Allowing applications access to your Azure tenant is generally done by creating an Azure App Registrations.

Going through a tutorial is nice if you want to click, click through the portal. I fashion doing things using PowerShell as it helps to make it consistent, especially if you need to do this for multiple tenants.

AzureAD Module Commands/Types

The main commands I used in this process from the module:

  • Get-AzureADServicePrincipal
  • New-AzureADApplication
  • New-AzureADApplicationPasswordCredential
  • Microsoft.Open.AzureAD.Model.RequiredResourceAccess
  • Microsoft.Open.AzureAD.Model.ResourceAccess

Role IDs

One key piece of information you need when creating an app registration with New-AzureADApplication is the role IDs for the permissions you want to assign. I mean after all, if it does not have permissions to do anything why would you need it anyway :shrug:. Searching through the Internet I found mostly references to using az CLI and dumping data to JSON file.

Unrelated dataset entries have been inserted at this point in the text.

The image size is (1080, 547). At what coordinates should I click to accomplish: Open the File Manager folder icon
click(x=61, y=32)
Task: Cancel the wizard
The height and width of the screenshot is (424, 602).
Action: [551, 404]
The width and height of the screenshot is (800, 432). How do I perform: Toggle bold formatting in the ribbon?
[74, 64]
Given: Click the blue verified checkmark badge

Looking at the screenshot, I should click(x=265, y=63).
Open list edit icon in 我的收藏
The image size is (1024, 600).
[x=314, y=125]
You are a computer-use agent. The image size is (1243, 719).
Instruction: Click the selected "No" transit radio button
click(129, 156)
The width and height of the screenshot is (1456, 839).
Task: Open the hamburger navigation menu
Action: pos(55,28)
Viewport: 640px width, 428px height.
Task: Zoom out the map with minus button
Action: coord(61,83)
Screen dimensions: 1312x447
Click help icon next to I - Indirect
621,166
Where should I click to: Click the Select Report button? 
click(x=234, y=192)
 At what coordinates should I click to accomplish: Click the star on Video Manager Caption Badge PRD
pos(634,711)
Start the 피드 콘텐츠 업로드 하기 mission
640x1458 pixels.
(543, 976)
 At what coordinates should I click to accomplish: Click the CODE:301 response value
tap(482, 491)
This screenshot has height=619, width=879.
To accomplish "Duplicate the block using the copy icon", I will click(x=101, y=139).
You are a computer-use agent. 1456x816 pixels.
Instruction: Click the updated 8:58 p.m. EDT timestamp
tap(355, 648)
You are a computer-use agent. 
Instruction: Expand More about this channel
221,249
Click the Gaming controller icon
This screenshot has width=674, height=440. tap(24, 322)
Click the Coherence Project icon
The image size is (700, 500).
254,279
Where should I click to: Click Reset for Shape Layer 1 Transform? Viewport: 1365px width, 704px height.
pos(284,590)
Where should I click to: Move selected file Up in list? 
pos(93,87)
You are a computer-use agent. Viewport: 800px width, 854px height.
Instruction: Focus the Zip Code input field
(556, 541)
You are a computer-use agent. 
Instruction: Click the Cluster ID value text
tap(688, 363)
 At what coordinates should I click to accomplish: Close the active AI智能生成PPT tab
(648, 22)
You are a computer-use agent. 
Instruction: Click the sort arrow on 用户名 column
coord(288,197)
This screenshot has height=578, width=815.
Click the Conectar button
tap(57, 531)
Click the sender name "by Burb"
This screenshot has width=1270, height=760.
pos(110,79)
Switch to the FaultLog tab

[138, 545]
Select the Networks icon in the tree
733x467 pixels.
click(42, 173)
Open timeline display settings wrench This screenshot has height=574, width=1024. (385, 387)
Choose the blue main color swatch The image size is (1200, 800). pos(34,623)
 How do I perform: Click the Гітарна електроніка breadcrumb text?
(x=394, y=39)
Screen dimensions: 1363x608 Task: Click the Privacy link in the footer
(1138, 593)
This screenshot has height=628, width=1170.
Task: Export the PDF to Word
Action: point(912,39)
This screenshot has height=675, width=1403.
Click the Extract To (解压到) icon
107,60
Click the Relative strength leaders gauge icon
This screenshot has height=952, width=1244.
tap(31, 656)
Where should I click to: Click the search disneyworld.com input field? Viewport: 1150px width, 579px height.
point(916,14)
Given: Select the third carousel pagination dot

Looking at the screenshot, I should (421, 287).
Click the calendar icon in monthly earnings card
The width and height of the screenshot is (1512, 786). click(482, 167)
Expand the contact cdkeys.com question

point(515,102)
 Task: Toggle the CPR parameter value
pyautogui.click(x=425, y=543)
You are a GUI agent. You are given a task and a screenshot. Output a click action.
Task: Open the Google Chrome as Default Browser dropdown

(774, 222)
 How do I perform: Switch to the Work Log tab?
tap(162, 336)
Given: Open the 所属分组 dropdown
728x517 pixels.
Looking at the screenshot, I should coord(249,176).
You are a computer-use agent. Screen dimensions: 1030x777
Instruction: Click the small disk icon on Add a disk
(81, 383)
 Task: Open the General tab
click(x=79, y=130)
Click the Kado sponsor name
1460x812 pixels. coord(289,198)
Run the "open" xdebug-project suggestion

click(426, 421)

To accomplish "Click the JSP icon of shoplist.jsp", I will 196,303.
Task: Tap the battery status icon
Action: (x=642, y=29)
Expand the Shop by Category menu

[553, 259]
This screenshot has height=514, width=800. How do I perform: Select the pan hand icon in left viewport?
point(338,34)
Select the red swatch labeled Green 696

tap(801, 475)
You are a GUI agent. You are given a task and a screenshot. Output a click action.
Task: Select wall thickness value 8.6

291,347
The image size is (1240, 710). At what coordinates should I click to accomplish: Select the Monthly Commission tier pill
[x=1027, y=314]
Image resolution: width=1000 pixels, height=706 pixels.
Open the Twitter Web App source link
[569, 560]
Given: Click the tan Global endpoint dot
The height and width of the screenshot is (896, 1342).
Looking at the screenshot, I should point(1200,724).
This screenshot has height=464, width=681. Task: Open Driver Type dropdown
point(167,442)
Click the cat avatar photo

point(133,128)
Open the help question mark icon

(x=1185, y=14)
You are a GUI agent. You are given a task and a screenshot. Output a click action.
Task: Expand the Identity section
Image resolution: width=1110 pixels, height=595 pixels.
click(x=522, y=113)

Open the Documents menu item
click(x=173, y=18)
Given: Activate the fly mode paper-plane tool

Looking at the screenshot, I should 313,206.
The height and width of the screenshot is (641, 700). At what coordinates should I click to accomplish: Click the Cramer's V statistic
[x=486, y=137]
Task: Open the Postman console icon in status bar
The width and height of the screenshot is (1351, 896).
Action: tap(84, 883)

Which can work but I wanted to make this script more dynamic, and also base it off the readable name of the permission; just as you would find in the portal.

In the end I found easiest way to get this information was using Get-AzureADServicePrincipal.

Searching through the Internet you will find some examples of using Azure CLI (az) or even API calls directly to things like the Microsoft Graph API service. The end result I got to was simply grabbing the Service Principal and within that object are the role information you will need. The below code provides that list of roles I need in my use case:

$appPerms = 'Group.Read.All','GroupMember.Read.All','Member.Read.Hidden','User.Read.All'
Get-AzureADServicePrincipal -Filter "DisplayName eq 'Microsoft Graph'"
$permissions = $msGraphService.AppRoles.Where({$_.Value -in $appPerms})

RequiredResourceAccess Object

The object type required for assigning permissions, when you create the app registration, is the Microsoft.Open.AzureAD.Model.RequiredAccess type. This type is available to you when the AzureAD module is loaded into your session. To create this an assign those roles I pulled from above requires you to simply iterate over each role and add it to the object property ResourceAccess. I did that using this code:

$msGraphResourceAccess = New-Object -TypeName "Microsoft.Open.AzureAD.Model.RequiredResourceAccess"
$msGraphResourceAccess.ResourceAppId = $msGraphService.AppId
foreach ($p in $permissions) {
    $appPermissions = New-Object -TypeName "Microsoft.Open.AzureAD.Model.ResourceAccess" -ArgumentList $p.Id,"Role"
    #Add the role to the resource access object
    $msGraphResourceAccess.ResourceAccess += $appPermissions
}

After that I added additional settings I needed and then passed those values to the command.